All of the records must be restated exactly, with every line complete.
+-------+
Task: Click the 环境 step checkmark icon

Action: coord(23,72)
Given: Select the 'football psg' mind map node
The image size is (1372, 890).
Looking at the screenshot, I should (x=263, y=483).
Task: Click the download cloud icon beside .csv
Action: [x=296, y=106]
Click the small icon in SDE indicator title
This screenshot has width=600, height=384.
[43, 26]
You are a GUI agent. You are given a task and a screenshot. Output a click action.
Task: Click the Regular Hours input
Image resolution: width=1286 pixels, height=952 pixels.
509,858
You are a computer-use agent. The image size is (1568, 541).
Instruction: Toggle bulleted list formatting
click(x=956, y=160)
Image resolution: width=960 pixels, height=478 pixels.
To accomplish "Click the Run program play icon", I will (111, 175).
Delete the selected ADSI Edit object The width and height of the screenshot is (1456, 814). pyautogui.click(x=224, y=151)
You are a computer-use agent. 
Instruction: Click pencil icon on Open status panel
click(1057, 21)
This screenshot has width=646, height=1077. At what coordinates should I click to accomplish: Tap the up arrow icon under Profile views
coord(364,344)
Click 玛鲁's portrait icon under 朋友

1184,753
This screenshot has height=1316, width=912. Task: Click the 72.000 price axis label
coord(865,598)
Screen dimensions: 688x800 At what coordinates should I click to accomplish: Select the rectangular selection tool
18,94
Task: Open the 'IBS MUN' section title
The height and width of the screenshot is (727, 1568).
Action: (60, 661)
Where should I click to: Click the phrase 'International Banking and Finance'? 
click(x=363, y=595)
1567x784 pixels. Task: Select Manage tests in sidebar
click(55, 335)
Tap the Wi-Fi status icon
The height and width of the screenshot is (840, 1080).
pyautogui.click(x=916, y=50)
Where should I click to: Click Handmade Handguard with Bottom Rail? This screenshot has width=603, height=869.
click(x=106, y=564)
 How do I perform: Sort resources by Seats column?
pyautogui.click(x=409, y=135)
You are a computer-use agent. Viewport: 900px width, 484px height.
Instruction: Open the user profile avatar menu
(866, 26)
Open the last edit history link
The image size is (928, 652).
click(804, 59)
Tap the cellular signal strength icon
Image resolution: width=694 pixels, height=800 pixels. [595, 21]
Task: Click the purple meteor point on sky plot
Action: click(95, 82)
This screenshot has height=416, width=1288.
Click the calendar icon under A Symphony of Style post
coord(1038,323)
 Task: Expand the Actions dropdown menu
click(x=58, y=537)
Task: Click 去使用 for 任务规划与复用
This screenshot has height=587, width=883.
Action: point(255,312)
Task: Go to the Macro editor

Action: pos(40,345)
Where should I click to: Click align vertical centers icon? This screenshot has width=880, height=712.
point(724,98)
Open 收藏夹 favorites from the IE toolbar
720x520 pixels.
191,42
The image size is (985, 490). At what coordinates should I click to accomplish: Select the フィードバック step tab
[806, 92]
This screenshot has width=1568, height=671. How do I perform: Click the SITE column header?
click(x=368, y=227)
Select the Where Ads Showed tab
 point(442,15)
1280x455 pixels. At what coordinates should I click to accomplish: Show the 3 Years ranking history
+-------+
▶ _Answer to the exercise_:
Task: Click the 环境 step checkmark icon

Action: coord(23,72)
Given: Select the 'football psg' mind map node
The image size is (1372, 890).
Looking at the screenshot, I should (x=263, y=483).
Task: Click the download cloud icon beside .csv
Action: [x=296, y=106]
Click the small icon in SDE indicator title
This screenshot has width=600, height=384.
[43, 26]
You are a GUI agent. You are given a task and a screenshot. Output a click action.
Task: Click the Regular Hours input
Image resolution: width=1286 pixels, height=952 pixels.
509,858
You are a computer-use agent. The image size is (1568, 541).
Instruction: Toggle bulleted list formatting
click(x=956, y=160)
Image resolution: width=960 pixels, height=478 pixels.
To accomplish "Click the Run program play icon", I will (111, 175).
Delete the selected ADSI Edit object The width and height of the screenshot is (1456, 814). pyautogui.click(x=224, y=151)
You are a computer-use agent. 
Instruction: Click pencil icon on Open status panel
click(1057, 21)
This screenshot has width=646, height=1077. At what coordinates should I click to accomplish: Tap the up arrow icon under Profile views
coord(364,344)
Click 玛鲁's portrait icon under 朋友

1184,753
This screenshot has height=1316, width=912. Task: Click the 72.000 price axis label
coord(865,598)
Screen dimensions: 688x800 At what coordinates should I click to accomplish: Select the rectangular selection tool
18,94
Task: Open the 'IBS MUN' section title
The height and width of the screenshot is (727, 1568).
Action: (60, 661)
Where should I click to: Click the phrase 'International Banking and Finance'? 
click(x=363, y=595)
1567x784 pixels. Task: Select Manage tests in sidebar
click(55, 335)
Tap the Wi-Fi status icon
The height and width of the screenshot is (840, 1080).
pyautogui.click(x=916, y=50)
Where should I click to: Click Handmade Handguard with Bottom Rail? This screenshot has width=603, height=869.
click(x=106, y=564)
 How do I perform: Sort resources by Seats column?
pyautogui.click(x=409, y=135)
You are a computer-use agent. Viewport: 900px width, 484px height.
Instruction: Open the user profile avatar menu
(866, 26)
Open the last edit history link
The image size is (928, 652).
click(804, 59)
Tap the cellular signal strength icon
Image resolution: width=694 pixels, height=800 pixels. [595, 21]
Task: Click the purple meteor point on sky plot
Action: click(95, 82)
This screenshot has height=416, width=1288.
Click the calendar icon under A Symphony of Style post
coord(1038,323)
 Task: Expand the Actions dropdown menu
click(x=58, y=537)
Task: Click 去使用 for 任务规划与复用
This screenshot has height=587, width=883.
Action: point(255,312)
Task: Go to the Macro editor

Action: pos(40,345)
Where should I click to: Click align vertical centers icon? This screenshot has width=880, height=712.
point(724,98)
Open 收藏夹 favorites from the IE toolbar
720x520 pixels.
191,42
The image size is (985, 490). At what coordinates should I click to accomplish: Select the フィードバック step tab
[806, 92]
This screenshot has width=1568, height=671. How do I perform: Click the SITE column header?
click(x=368, y=227)
Select the Where Ads Showed tab
 point(442,15)
1280x455 pixels. At what coordinates should I click to accomplish: Show the 3 Years ranking history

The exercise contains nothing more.